Extensibility
VSAG exposes a small set of stable C++ extension points so applications can plug in their own infrastructure without forking the library. This page summarizes what is extensible and what is not, and links to runnable examples.
Public extension points
| Extension point | Header | Purpose |
|---|---|---|
vsag::Allocator | vsag/allocator.h | Custom memory allocation strategy. |
vsag::Logger | vsag/logger.h | Redirect VSAG logs to your logging stack. |
vsag::ThreadPool | vsag/thread_pool.h | Reuse an external worker pool for builds and IO. |
vsag::Filter | vsag/filter.h | Custom pre-filter for KnnSearch / RangeSearch. |
vsag::Reader (+ ReaderSet) | vsag/readerset.h | Custom IO backend for deserialization. |
All five are abstract base classes. Each declares at least one pure-virtual method that you
must implement; some also declare non-pure-virtual methods with sensible defaults (for example,
Filter::CheckValid(const char*), Filter::ValidRatio(), Filter::FilterDistribution(),
Filter::GetValidIds(), and Reader::MultiRead()) that you can override only when you need
custom behaviour. Implement the required methods, wrap your instance in a std::shared_ptr
(or pass a raw pointer where the API requires it), and hand it to VSAG.
Wiring extensions into an index
There are two main entry points.
1. Per-index resources via Engine
vsag::Engine (vsag/engine.h) is the recommended way to bind a custom
Allocator and ThreadPool to every index it creates:
auto allocator = std::make_shared<MyAllocator>();
auto thread_pool = std::make_shared<MyThreadPool>();
vsag::Resource resource(allocator, thread_pool);
vsag::Engine engine(&resource);
auto index = engine.CreateIndex("hgraph", parameters).value();
// ... use index ...
engine.Shutdown();
Engine(Resource*) takes a non-owning pointer — the caller is responsible for
keeping the Resource alive for at least as long as the engine and every index
it produced (until Shutdown() returns / those indexes are destroyed). The
Resource itself owns the Allocator / ThreadPool shared pointers. See
Memory Management for the full ownership model, and
Per-Search Allocator for scoping an allocator to a
single search call.
For quick prototypes, Engine::CreateDefaultAllocator() and
Engine::CreateThreadPool(num_threads) return ready-to-use implementations.
2. Factory::CreateIndex with a raw allocator
vsag::Factory::CreateIndex(name, params, allocator)
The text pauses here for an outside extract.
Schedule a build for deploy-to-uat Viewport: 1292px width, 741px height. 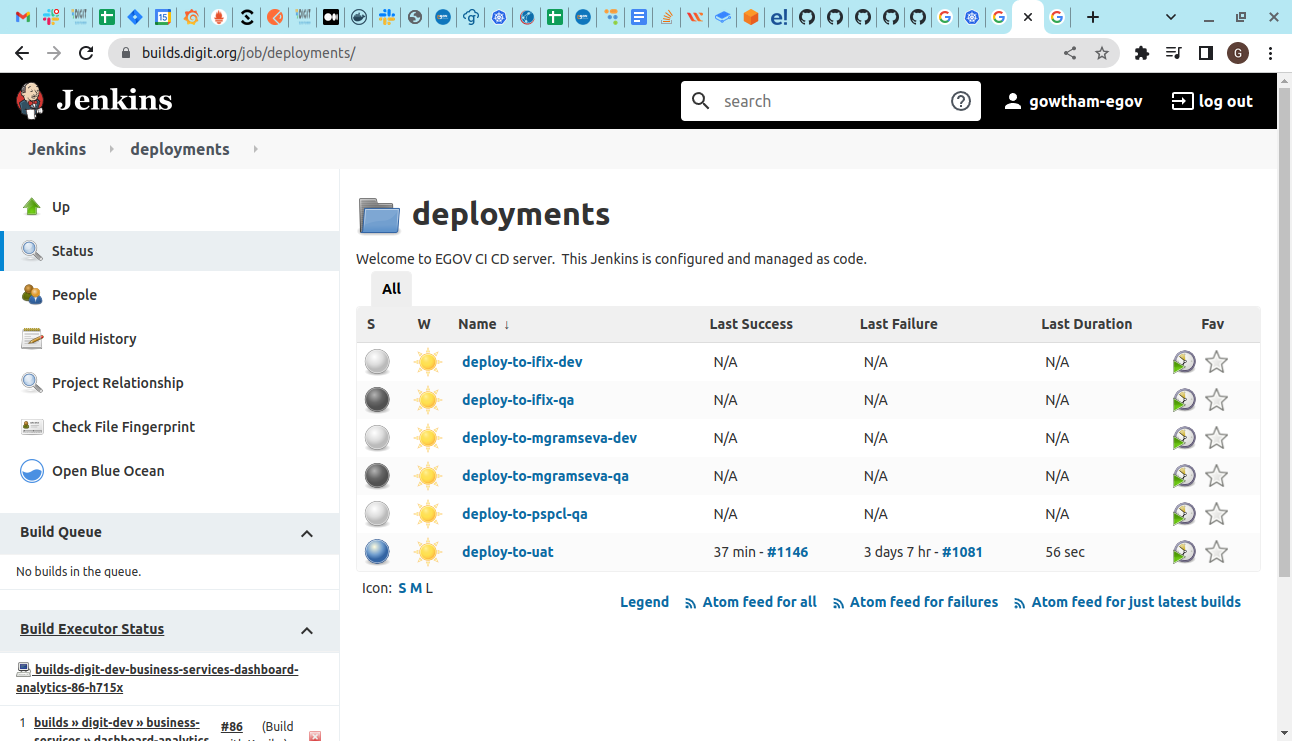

(vsag/factory.h) accepts an optional Allocator*. This path does not take a
thread pool; new code should prefer Engine.
Filter
Implement vsag::Filter and pass a FilterPtr through SearchRequest::filter_
and set SearchRequest::enable_filter_ = true (the filter is ignored when
the flag is off). The legacy SearchParam::filter path remains supported.
Only CheckValid(int64_t id) is required; the other hooks are optional
optimizations:
CheckValid(const char* data)— filter on per-vector extra info.ValidRatio()— hint the planner about selectivity.FilterDistribution()— hint about the spatial distribution of the valid ids:NONE(default) means no hint,RELATED_TO_VECTORmeans the valid ids are correlated with vector position. Seevsag/filter.h.GetValidIds(...)— expose a precomputed valid-id list for very selective filters.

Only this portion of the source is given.